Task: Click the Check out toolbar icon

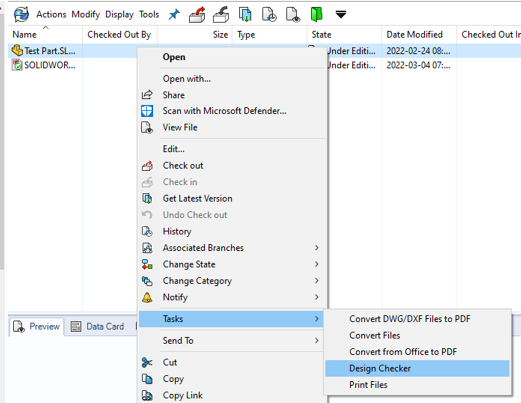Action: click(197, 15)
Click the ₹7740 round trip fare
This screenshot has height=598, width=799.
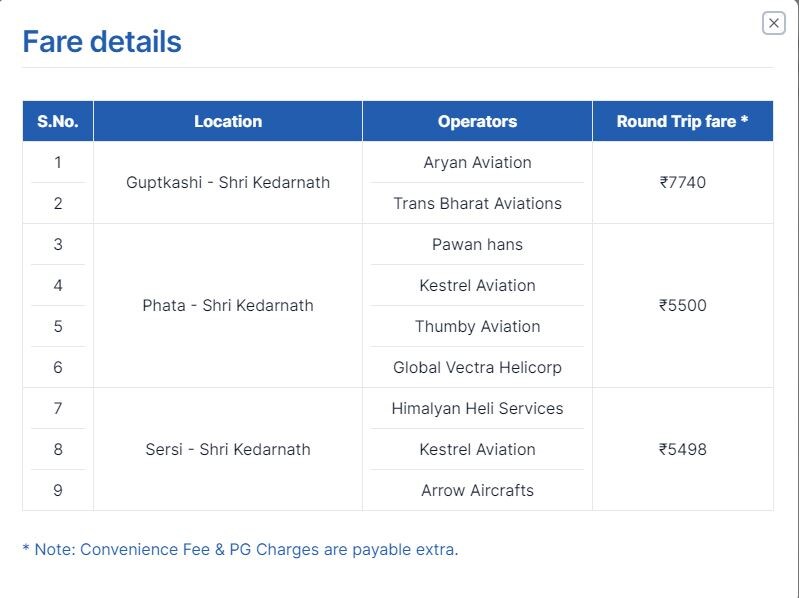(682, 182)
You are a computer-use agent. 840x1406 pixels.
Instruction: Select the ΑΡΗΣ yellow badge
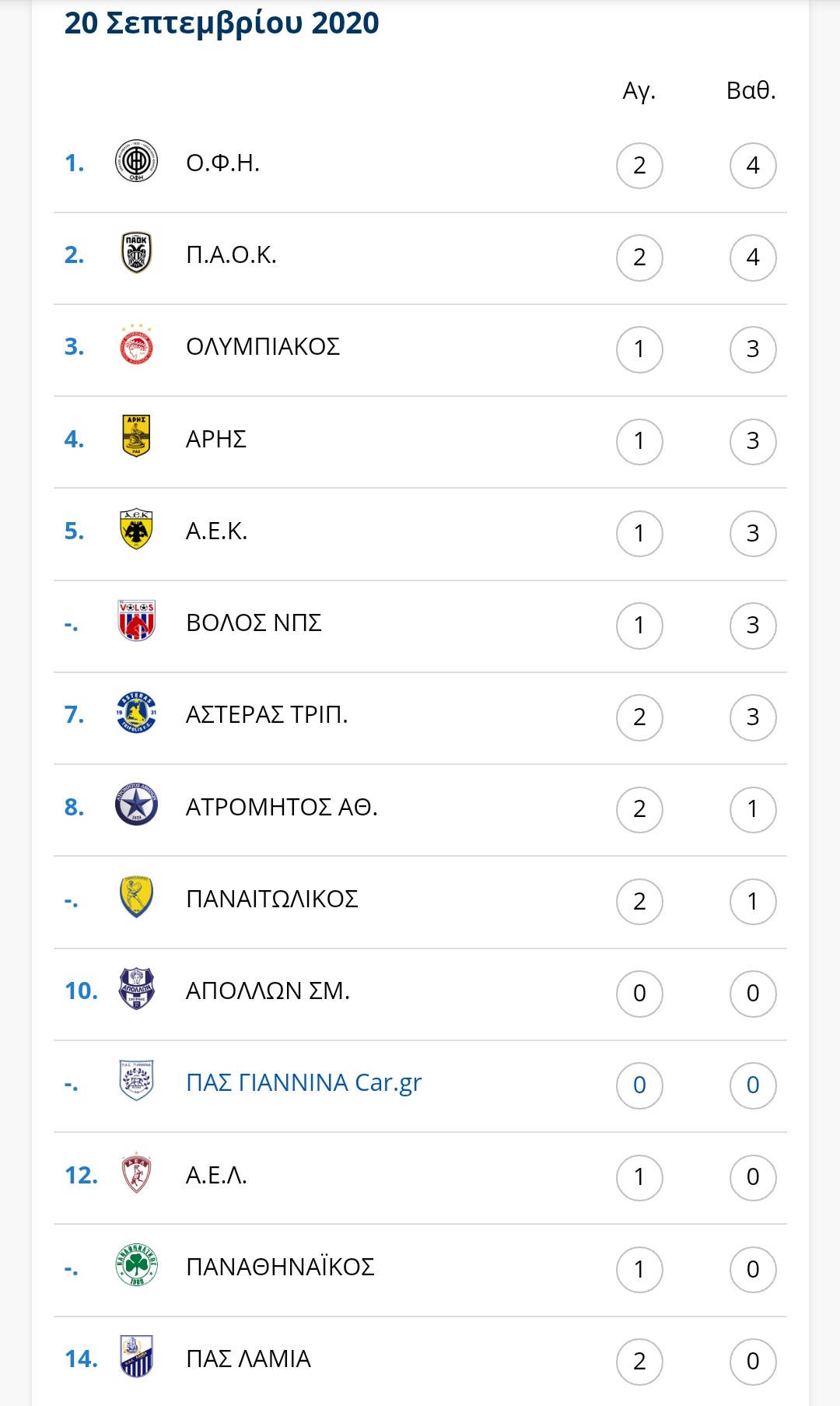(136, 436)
****
● WORK TO BE COMPLETED
With pictures left out, print the lines of the material above from the line containing "You are a computer-use" through its last line, exactly and nothing more.

● TASK OUTPUT
You are a computer-use agent. 840x1406 pixels.
Instruction: Select the ΑΡΗΣ yellow badge
(136, 436)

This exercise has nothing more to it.